◆ **Action item**:
Repeat exactly, and only, the lines below starting at the line that contains "You are a GUI" and ending at the line that contains "BOOKING (49, 1973)", inclusive of both.

(Source records)

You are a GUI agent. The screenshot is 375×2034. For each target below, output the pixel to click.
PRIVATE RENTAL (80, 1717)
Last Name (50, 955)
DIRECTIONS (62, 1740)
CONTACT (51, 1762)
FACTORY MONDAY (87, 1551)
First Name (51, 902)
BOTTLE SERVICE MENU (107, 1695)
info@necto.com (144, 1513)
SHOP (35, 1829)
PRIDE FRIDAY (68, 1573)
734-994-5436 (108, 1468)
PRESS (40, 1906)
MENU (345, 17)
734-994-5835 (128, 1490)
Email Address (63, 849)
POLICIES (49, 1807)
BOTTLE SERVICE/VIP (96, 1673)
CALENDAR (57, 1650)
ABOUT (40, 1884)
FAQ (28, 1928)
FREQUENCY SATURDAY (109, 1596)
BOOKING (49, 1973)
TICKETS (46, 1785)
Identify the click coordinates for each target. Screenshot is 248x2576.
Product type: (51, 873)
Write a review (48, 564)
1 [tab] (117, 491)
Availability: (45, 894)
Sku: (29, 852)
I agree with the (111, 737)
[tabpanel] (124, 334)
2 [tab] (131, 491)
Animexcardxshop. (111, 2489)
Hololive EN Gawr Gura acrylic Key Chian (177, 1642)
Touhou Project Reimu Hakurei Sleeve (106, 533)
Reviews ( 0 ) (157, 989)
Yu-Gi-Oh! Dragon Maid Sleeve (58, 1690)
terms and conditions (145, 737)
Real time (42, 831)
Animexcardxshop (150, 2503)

(End Source records)
(Source records)

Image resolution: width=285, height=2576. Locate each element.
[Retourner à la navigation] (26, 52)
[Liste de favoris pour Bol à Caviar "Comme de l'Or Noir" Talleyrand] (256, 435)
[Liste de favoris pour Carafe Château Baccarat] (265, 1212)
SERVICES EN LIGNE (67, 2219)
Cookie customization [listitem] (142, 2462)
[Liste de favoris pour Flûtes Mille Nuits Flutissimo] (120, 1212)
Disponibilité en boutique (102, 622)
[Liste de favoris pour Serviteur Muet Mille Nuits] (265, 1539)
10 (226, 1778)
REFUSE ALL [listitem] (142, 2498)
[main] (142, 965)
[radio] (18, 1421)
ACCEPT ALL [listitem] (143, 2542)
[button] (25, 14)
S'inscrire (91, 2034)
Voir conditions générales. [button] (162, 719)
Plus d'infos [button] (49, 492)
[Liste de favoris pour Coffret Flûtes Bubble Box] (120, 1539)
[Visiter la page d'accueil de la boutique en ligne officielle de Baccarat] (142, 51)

(End Source records)

◆ **Expected output**:
You are a GUI agent. The screenshot is 375×2034. For each target below, output the pixel to click.
PRIVATE RENTAL (80, 1717)
Last Name (50, 955)
DIRECTIONS (62, 1740)
CONTACT (51, 1762)
FACTORY MONDAY (87, 1551)
First Name (51, 902)
BOTTLE SERVICE MENU (107, 1695)
info@necto.com (144, 1513)
SHOP (35, 1829)
PRIDE FRIDAY (68, 1573)
734-994-5436 (108, 1468)
PRESS (40, 1906)
MENU (345, 17)
734-994-5835 (128, 1490)
Email Address (63, 849)
POLICIES (49, 1807)
BOTTLE SERVICE/VIP (96, 1673)
CALENDAR (57, 1650)
ABOUT (40, 1884)
FAQ (28, 1928)
FREQUENCY SATURDAY (109, 1596)
BOOKING (49, 1973)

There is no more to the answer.